On Thu, Aug 16, 2012 at 8:37 AM, Rik van Riel <riel@xxxxxxxxxx> wrote:
> Instead of doing a round robin reclaim over all the cgroups in a
> zone, we pick the lruvec with the top score and reclaim from that.
>
> We keep reclaiming from that lruvec until we have reclaimed enough
> pages (common for direct reclaim), or that lruvec's score drops in
> half. We keep reclaiming from the zone until we have reclaimed enough
> pages, or have scanned more than the number of reclaimable pages shifted
> by the reclaim priority.
>
> As an additional change, targeted cgroup reclaim now reclaims from
> the highest priority lruvec. This is because when a cgroup hierarchy
> hits its limit, the best lruvec to reclaim from may be different than
> whatever lruvec is the first we run into iterating from the hierarchy's
> "root".
>
> Signed-off-by: Rik van Riel <riel@xxxxxxxxxx>
> ---
>  mm/vmscan.c |  137 ++++++++++++++++++++++++++++++++++++++++++----------------
>  1 files changed, 99 insertions(+), 38 deletions(-)
>
> diff --git a/mm/vmscan.c b/mm/vmscan.c
> index b0e5495..769fdcd 100644
> --- a/mm/vmscan.c
> +++ b/mm/vmscan.c
> @@ -1901,6 +1901,57 @@ static void age_recent_pressure(struct lruvec *lruvec, struct zone *zone)

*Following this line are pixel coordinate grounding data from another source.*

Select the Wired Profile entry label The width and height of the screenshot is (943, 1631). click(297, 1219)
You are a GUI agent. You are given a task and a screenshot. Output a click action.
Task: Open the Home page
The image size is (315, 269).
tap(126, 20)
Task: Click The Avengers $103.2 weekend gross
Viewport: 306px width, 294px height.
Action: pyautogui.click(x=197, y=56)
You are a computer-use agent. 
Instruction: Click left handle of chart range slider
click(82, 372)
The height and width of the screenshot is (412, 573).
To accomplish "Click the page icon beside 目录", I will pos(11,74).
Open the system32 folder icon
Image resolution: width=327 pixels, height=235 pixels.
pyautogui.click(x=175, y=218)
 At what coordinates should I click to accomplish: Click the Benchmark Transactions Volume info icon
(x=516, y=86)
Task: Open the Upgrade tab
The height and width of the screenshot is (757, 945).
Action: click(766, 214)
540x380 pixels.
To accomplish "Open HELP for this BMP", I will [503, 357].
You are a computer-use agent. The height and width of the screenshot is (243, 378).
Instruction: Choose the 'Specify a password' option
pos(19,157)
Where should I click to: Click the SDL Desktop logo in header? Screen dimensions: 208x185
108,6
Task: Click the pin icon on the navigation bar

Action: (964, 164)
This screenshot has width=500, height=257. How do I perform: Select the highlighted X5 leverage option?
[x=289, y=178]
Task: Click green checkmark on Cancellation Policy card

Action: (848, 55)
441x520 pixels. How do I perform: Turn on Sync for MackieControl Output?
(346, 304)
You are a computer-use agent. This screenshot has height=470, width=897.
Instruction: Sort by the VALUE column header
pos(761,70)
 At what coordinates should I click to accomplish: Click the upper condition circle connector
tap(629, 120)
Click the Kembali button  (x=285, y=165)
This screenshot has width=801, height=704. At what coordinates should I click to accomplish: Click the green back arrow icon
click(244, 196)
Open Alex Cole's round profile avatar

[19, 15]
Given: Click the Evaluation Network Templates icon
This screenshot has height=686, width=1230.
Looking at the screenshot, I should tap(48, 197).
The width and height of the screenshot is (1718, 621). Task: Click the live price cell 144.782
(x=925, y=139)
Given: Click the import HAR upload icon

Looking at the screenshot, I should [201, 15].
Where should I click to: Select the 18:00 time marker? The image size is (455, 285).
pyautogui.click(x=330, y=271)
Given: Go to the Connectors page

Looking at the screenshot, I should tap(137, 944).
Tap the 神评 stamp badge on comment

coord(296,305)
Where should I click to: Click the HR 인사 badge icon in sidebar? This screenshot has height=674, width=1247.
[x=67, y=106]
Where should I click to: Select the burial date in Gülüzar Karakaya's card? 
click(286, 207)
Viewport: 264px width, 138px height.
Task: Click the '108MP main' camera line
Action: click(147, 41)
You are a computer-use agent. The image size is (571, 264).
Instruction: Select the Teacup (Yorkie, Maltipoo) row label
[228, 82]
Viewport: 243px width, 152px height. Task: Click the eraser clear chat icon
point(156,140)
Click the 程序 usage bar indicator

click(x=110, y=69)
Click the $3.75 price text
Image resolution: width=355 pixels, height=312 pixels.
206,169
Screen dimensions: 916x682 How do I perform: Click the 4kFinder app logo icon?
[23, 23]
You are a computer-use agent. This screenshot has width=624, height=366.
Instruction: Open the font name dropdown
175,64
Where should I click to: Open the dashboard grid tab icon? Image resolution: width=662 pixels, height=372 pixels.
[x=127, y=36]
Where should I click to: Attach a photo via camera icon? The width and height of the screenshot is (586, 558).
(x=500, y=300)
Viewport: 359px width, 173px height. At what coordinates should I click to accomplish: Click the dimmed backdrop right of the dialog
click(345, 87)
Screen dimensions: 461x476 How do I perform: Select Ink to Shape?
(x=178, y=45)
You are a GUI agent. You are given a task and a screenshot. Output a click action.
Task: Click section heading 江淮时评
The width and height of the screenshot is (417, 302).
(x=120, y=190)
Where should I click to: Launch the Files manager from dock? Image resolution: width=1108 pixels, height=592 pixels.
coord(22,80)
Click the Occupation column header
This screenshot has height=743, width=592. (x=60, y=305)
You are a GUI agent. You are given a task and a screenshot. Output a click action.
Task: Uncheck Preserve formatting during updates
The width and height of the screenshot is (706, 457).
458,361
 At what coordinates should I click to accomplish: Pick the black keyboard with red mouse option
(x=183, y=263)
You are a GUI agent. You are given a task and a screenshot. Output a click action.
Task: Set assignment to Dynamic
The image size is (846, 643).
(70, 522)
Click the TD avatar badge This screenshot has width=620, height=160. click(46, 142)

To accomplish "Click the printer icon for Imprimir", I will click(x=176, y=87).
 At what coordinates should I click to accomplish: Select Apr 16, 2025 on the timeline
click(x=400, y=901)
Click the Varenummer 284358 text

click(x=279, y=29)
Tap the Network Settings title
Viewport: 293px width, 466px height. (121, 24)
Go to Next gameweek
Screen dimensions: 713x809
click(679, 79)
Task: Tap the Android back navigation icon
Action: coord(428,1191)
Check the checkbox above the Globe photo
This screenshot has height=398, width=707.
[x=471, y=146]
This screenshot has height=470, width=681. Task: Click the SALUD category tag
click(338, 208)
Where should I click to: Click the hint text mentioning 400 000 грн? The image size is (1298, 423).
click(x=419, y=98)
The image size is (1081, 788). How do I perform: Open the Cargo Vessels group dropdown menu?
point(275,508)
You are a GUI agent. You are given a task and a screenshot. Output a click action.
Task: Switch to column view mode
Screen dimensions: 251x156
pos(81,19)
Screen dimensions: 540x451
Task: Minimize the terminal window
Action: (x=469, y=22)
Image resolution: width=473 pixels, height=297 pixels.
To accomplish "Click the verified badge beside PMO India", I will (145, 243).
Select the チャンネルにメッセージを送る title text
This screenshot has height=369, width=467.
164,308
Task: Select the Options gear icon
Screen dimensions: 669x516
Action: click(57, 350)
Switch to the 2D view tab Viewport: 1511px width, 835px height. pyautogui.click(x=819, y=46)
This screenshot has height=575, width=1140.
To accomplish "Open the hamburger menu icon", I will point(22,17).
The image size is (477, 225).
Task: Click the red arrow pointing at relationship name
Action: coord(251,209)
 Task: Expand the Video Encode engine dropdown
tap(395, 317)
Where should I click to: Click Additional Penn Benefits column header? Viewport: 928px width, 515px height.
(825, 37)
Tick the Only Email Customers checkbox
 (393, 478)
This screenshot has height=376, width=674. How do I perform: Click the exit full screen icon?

>         spin_unlock_irq(&zone->lru_lock);
>  }
>
> +/*
> + * The higher the LRU score, the more desirable it is to reclaim
> + * from this LRU set first. The score is a function of the fraction
> + * of recently scanned pages on the LRU that are in active use,
> + * as well as the size of the list and the amount of memory pressure
> + * that has been put on this LRU recently.
> + *
> + *          recent_scanned        size
> + * score =  -------------- x --------------- x adjustment
> + *          recent_rotated   recent_pressure
> + *
> + * The maximum score of the anon and file list in this lruvec
> + * is returned. Adjustments are made for the file LRU having
> + * lots of inactive pages (mostly streaming IO), or the memcg
> + * being over its soft limit.
> + *
> + * This function should return a positive number for any lruvec
> + * with more than a handful of resident pages, because recent_scanned
> + * should always be larger than recent_rotated, and the size should
> + * always be larger than recent_pressure.
> + */
> +static u64 reclaim_score(struct mem_cgroup *memcg,
> +                        struct lruvec *lruvec)
> +{
> +       struct zone_reclaim_stat *reclaim_stat = &lruvec->reclaim_stat;
> +       u64 anon, file;
> +
> +       anon  = get_lru_size(lruvec, LRU_ACTIVE_ANON) +
> +               get_lru_size(lruvec, LRU_INACTIVE_ANON);
> +       anon *= reclaim_stat->recent_scanned[0];
> +       anon /= (reclaim_stat->recent_rotated[0] + 1);
> +       anon /= (reclaim_stat->recent_pressure[0] + 1);
> +
> +       file = get_lru_size(lruvec, LRU_ACTIVE_FILE) +
> +              get_lru_size(lruvec, LRU_INACTIVE_FILE);
> +       file *= reclaim_stat->recent_scanned[1];
> +       file /= (reclaim_stat->recent_rotated[1] + 1);
> +       file /= (reclaim_stat->recent_pressure[1] + 1);
> +
> +       /*
> +        * Give a STRONG preference to reclaiming memory from lruvecs
> +        * that belong to a cgroup that is over its soft limit.
> +        */
> +       if (mem_cgroup_over_soft_limit(memcg)) {
> +               file *= 10000;
> +               anon *= 10000;
> +       }
> +
> +       return max(anon, file);
> +}
> +
>  static void shrink_zone(struct zone *zone, struct scan_control *sc)
>  {
>         struct mem_cgroup *root = sc->target_mem_cgroup;
> @@ -1908,11 +1959,17 @@ static void shrink_zone(struct zone *zone, struct scan_control *sc)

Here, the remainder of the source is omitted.